L’avancée majeure suivante a été la reconnaissance de la valeur de la thérapie fibrinolytique, en particulier lorsqu’elle est associée à l’aspirine. La streptokinase a été introduite pour la première fois dans le traitement de l’infarctus du myocarde par Sherry et ses collègues aux États-Unis, mais elle n’a pas été largement appliquée en Amérique du Nord ou au Royaume-Uni au cours des décennies suivantes. Au fil des ans, de nombreux essais de thérapie fibrinolytique ont été réalisés avec des résultats variables et ce n’est qu’après la publication de l’essai GISSI d’Italie et de l’essai international ISIS-2 que cette thérapie a été acceptée comme standard.
De nombreuses avancées ont été introduites par la suite dans la gestion de l’infarctus du myocarde. Il s’agit notamment du traitement par enzyme de conversion de l’angiotensine et, peut-être plus important encore, des interventions coronariennes percutanées. Par conséquent, on ne peut guère s’attendre à une nouvelle réduction de la mortalité chez les patients admis dans les unités de soins coronariens. Pourtant, la mortalité des crises cardiaques aiguës reste élevée – dans la communauté, et chez les patients dont l’infarctus n’est pas reconnu rapidement.
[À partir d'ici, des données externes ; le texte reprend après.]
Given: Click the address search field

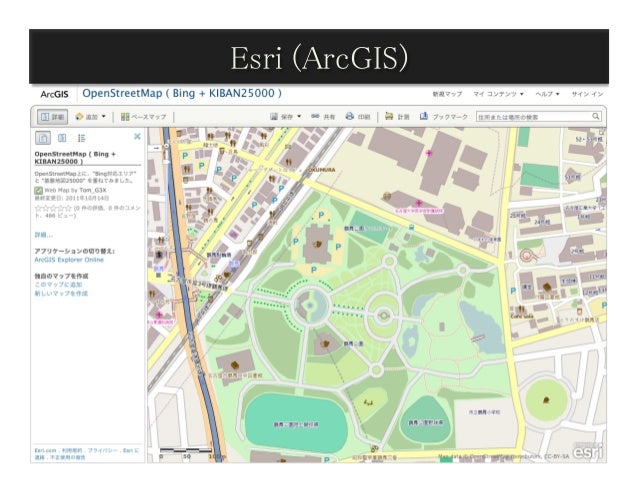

Les tentatives d’amélioration du diagnostic précoce et de la prise en charge des patients atteints d’infarctus du myocarde n’ont connu qu’un succès très limité, principalement parce que les symptômes chez les personnes âgées, qui représentent aujourd’hui une forte proportion des victimes, sont souvent difficiles à évaluer.
L’avenir de l’unité de soins coronaires dépendra de l’évolution des stratégies de prise en charge et des considérations économiques. En gardant à l’esprit le coût élevé des formes avancées de soins, il est essentiel que, dans la mesure du possible, seuls les patients nécessitant une thérapie intensive soient admis dans les unités les plus sophistiquées. Le triage devient de plus en plus important ; les techniques modernes de stratification des patients permettront de sélectionner le mode de soins le plus approprié et le plus rentable pour chaque individu.
L’unité de soins coronaires a parcouru un long chemin en 40 ans d’existence. Bien qu’à un moment donné, on ait prévu qu’elle serait progressivement éliminée, il semble probable qu’elle continuera à fournir un élément d’importance critique dans la prise en charge des crises cardiaques.